**Supplied records:**

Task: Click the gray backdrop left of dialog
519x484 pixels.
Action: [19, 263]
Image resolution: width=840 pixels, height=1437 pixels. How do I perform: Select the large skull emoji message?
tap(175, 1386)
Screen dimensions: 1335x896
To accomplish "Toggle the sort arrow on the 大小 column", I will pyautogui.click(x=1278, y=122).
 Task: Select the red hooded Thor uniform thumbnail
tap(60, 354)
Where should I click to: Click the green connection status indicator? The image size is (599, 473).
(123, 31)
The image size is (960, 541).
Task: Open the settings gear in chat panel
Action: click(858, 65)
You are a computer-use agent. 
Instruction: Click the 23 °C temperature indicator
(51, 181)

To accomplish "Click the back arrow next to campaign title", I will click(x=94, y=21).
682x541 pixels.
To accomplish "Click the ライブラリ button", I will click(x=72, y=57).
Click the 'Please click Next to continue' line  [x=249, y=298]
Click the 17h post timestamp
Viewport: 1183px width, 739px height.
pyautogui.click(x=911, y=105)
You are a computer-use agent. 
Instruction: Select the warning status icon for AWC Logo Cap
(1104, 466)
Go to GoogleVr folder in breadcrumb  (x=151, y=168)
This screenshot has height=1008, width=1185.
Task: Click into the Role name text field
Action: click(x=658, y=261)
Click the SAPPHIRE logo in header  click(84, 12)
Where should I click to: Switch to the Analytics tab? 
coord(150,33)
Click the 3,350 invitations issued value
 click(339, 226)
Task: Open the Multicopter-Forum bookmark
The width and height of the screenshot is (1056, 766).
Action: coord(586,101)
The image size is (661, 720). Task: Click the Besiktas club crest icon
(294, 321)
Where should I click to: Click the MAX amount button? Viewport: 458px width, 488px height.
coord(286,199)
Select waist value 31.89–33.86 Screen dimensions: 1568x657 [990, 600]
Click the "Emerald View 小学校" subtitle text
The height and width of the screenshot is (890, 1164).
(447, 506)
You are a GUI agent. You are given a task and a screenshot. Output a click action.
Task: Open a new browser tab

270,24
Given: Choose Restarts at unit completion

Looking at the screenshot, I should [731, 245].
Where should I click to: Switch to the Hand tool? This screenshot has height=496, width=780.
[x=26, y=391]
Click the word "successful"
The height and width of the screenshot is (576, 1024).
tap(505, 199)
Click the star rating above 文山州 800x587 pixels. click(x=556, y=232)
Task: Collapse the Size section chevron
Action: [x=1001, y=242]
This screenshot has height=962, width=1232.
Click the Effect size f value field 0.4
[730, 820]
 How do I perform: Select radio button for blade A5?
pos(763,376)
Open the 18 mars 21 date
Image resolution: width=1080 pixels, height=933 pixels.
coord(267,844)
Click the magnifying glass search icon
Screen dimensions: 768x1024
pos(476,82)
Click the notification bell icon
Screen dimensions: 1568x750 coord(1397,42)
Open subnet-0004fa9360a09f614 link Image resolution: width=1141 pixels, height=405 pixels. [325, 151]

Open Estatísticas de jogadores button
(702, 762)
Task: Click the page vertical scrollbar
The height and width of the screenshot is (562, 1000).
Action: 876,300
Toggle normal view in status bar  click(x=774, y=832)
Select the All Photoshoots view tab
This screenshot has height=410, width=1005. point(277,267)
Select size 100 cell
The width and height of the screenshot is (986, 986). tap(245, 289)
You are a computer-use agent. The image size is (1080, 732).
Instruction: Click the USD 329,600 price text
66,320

**Action item:**
Wherever "will" occurs in the entries above, copy the line it sits on.

**Written solution:**
To accomplish "Toggle the sort arrow on the 大小 column", I will pyautogui.click(x=1278, y=122).
To accomplish "Click the back arrow next to campaign title", I will click(x=94, y=21).
To accomplish "Click the ライブラリ button", I will click(x=72, y=57).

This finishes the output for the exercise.